This week’s What’s on the van? is co-written by Andre Ashington, of the Museum’s geological collections, and year 10 work experience student Helen Tyzack.
Stan is a male Tyrannosaurus rex , from the late Cretaceous of South Dakota, U.S.A. He measures 12 metres in length, and is approximately 4 metres high at the hips. He is estimated to have weighed approximately 7 tonnes.
Tyrannosaurus rex is famous, or should that be infamous, for its relatively short arms, which are often viewed as being of no use, but recent research suggests that this was not the case. Two popular theories are that the arms may have aided male tyrannosaurs during mating. Alternatively, they could have been used to lever the dinosaur into an upright position after sleep. Sadly, neither of these suggestions has been proven, but we can be sure that he could definitely have beaten you in an arm wrestle!
Stan would originally have hatched out of an egg and been cared for by his parents, in a similar way to some modern carnivores, until old enough to fend for himself.

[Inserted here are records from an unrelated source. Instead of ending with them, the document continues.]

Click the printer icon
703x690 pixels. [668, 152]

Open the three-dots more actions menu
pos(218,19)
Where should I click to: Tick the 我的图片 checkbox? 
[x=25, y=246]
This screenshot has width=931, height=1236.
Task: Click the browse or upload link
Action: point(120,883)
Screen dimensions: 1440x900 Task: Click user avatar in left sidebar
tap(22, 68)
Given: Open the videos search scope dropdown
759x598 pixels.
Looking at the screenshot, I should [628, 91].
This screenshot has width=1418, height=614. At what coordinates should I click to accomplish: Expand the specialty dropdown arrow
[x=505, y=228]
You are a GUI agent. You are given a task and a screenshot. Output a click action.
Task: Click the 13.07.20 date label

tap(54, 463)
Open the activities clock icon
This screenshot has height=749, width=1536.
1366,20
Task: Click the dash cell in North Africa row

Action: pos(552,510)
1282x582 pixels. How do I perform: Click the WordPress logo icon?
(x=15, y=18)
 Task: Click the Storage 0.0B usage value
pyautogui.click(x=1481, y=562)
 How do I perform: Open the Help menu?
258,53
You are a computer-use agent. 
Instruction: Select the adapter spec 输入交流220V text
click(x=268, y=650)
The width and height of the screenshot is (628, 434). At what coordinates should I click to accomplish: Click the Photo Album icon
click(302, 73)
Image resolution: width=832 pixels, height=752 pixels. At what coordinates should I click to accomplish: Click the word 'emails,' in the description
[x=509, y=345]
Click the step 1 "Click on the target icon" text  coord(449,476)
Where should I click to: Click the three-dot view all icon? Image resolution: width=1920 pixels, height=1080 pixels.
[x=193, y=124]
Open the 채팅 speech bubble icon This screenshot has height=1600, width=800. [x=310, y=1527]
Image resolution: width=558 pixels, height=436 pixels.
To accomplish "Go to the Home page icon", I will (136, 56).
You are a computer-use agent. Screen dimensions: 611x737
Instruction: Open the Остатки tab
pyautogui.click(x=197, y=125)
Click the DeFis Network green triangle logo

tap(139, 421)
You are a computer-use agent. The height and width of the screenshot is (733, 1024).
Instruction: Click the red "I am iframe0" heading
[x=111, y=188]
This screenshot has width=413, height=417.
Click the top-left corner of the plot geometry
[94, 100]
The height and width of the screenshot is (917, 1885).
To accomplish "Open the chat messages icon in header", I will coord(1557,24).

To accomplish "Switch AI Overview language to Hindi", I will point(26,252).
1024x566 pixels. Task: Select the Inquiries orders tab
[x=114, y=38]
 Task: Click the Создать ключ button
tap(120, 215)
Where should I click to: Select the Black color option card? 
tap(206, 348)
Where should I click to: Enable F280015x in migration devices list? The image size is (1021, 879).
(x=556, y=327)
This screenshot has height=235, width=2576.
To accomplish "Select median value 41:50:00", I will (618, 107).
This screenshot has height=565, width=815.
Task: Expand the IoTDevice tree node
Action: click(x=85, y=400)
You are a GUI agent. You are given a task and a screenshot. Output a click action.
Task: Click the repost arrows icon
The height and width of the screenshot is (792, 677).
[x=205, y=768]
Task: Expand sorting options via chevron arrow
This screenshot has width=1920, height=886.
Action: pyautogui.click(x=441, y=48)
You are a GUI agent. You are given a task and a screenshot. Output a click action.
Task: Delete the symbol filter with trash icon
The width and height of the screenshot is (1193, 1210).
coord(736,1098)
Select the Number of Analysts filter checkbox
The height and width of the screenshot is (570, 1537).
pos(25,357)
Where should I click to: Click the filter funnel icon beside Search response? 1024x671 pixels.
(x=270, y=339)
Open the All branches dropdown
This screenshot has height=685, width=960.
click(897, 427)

He would have hunted many herbivorous dinosaurs such as Pachycephalosaurus, Triceratops and Edmontosaurus, who shared his environment. He would also have preyed upon the smaller carnivorous dinosaur, Struthiomimus. Stan still enjoys the company of the fossil remains of these dinosaurs, which are also on display in the Museum.
During his life Stan acquired many injuries. These included several broken ribs, a broken neck, injuries to his cheeks and a bite wound on the back of his skull. Many of these were probably inflicted by other tyrannosaurs. However, Stan was obviously a tough customer and all of these injuries appear to have healed.
Stan clearly lived a very colourful life, which came to an end on a sandbank, near a stream and not far from the sea. He may well have died of old age.